Word Echoes from SANZ: “Black History Month”

Written by on February 8, 2018

Black History Month, also known as African-American History Month in America,
is an annual observance in The United States, Canada, United Kingdom & the Netherlands(as of 2016),
where it is known as Black Achievement Month.

It began as a way of remembering important people and events in the history of African diaspora.
It is celebrated annually in the United States & Canada in February,
as well as in the United Kingdom & the Netherlands in October.

Black History Month was first celebrated by black educators and the Black United Students
at Kent State University in February 1969.

It has been heralded for Americans to “seize the opportunity to honour the too-often neglected
accomplishments of black Americans in every area of endeavour throughout their history.”

In February 2009, the United States Library of Congress created an official website
in the name of African American History Month, which serves as an educational resource hub.

In February 2012, #BlackHistoryMonth and #BHM emerged as the unofficial hashtags
for discussions about African American history and civil rights.

In February 2016, the New York Times launched an interactive photo essay project titled
“Unpublished Black History”, which highlighted a compilation of never-seen-before
photographs that had been collecting dust in the archives, while PBS launched the
#MyBlackHistory hashtag campaign in honour of the Black History Month.

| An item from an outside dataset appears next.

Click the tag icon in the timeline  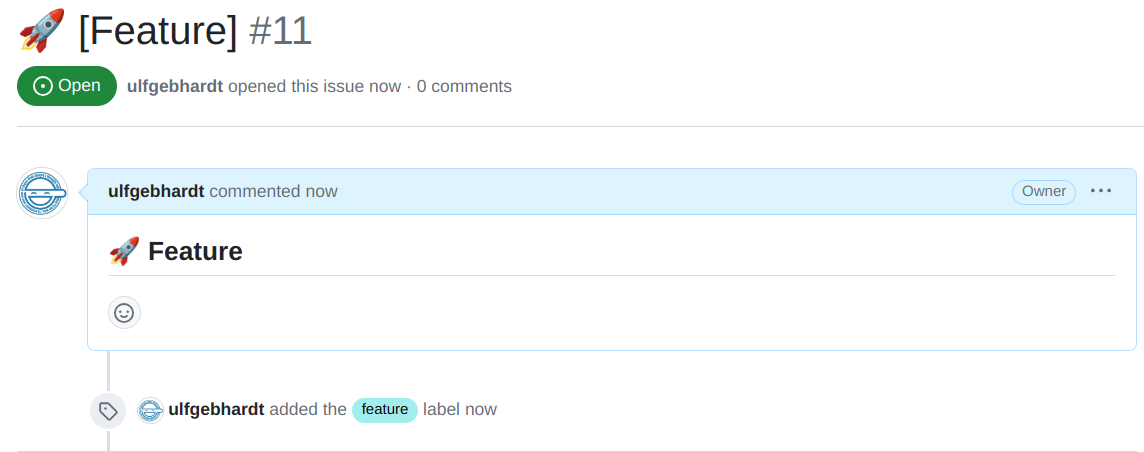pos(108,410)
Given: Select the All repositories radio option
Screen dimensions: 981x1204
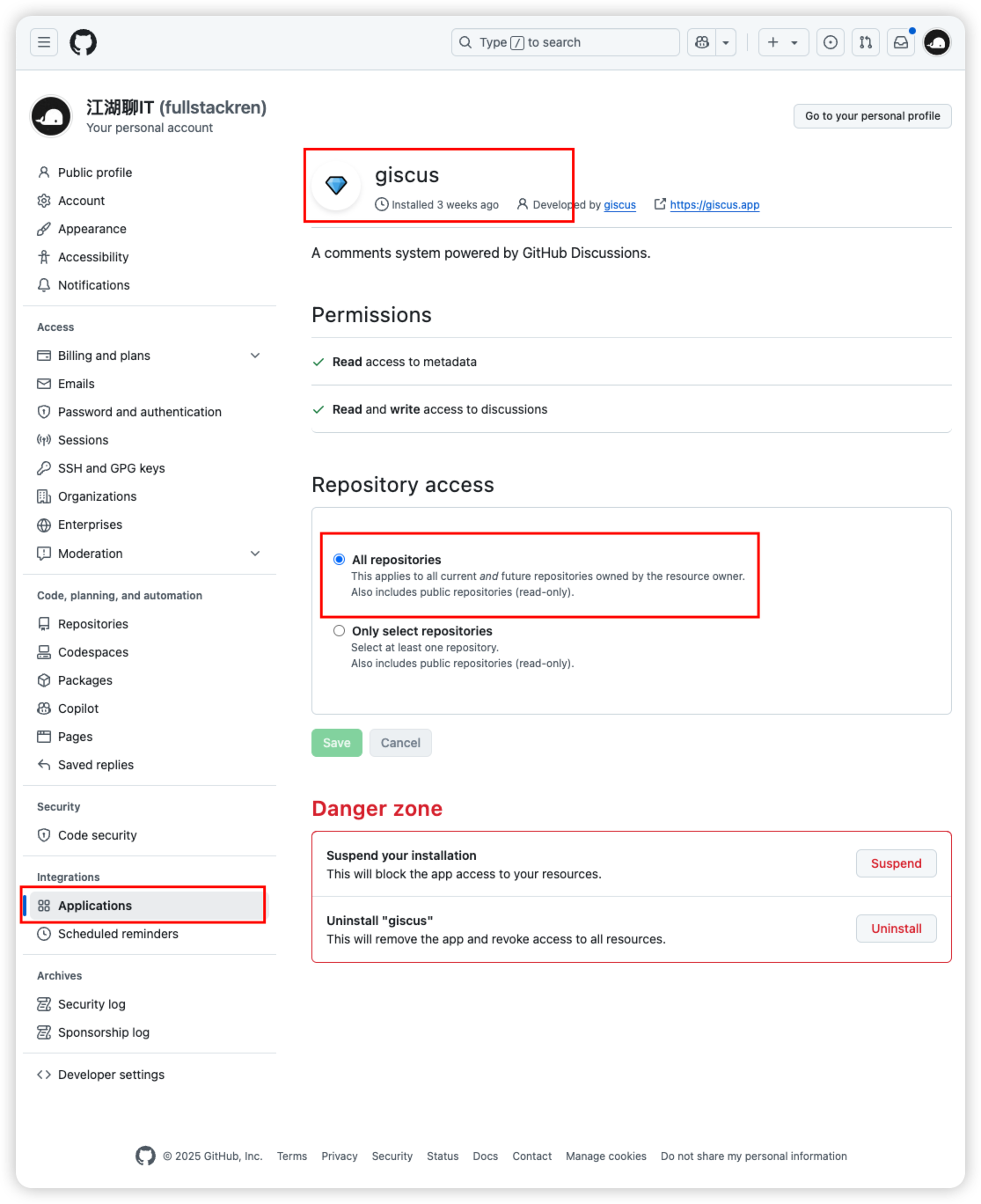Looking at the screenshot, I should [x=339, y=560].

Black History month often sparks an annual debate about the continued usefulness and
fairness of a designated month dedicated to the history of one race.
Black celebrities such as actor and director Morgan Freeman and actress Stacey Dash
have criticised Black History Month, with Freeman saying
“I don’t want a Black History month.
Black History is American History.”
Freeman has argued that there is no White History Month,
because white people did not want their history relegated to just one month.

The trenches of history may run low and deep but the plan for building a hopeful future
based on equality and justice rests in our hearts & hands.
As Martin Luther King, Jr said: “I refuse to accept the view that mankind is so
tragically bound to the starless midnight of racism and war;
that the bright daybreak of peace and brotherhood can never become a reality….
I believe that unarmed truth and unconditional love will have the final word.”